The man who died while driving a Tesla in Florida last year received seven automated warnings that his hands were supposed to be on the wheel, according to the NTSB.

The government report released Monday showed that Josh Brown, 40, had his hands on the wheel for only 25 seconds of the 37-minute trip.

In the fatal crash in May 2016, which put Tesla’s Autopilot technology in the spotlight, Brown crashed his Tesla Model S into a truck that was making a left turn in front of him. Both Brown and Autopilot failed to brake.

In a 500-page report, the National Transportation Safety Board said that six of the seven automated warnings Brown received were visual — saying “hands required not detected” — accompanied by a chime. One of the warnings was visual only.

The report also indicates the vehicle was in cruise control at 74 mph for “two minutes up to and just after the crash.”

The National Highway Traffic Safety Administration cleared Tesla in January, saying after a six-month investigation that it had found no defects with the performance of Autopilot during the crash.
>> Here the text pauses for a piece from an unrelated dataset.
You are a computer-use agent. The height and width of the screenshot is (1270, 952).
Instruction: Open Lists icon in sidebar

However, Tesla has made upgrades to its driver-assistance technology since the crash — although the company continues to face criticism and even a lawsuit over the upgrades.

Tesla has not yet returned SiliconBeat’s request for comment about the NTSB report.
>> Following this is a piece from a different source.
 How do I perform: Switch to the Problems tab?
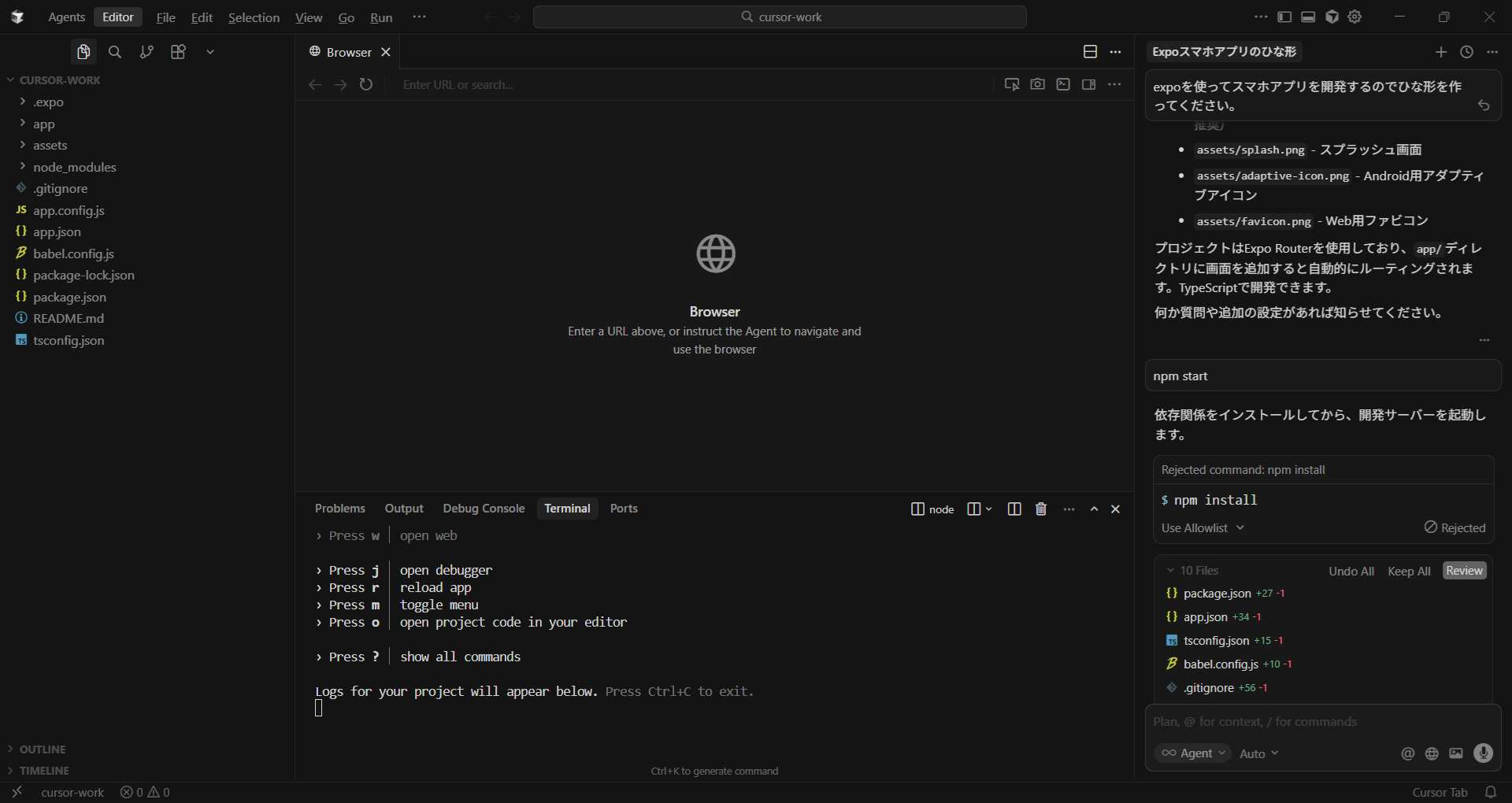339,509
A lawyer for Brown’s family told Reuters that the report should put to rest the rumors that Brown was watching a movie at the time of the crash. Jack Landskroner said the family is reviewing the NTSB report and has not sued Tesla.


Photo: The inside of a Tesla vehicle parked in a new Tesla showroom and service center in Red Hook, Brooklyn on July 5, 2016 in New York City. (Spencer Platt/Getty Images)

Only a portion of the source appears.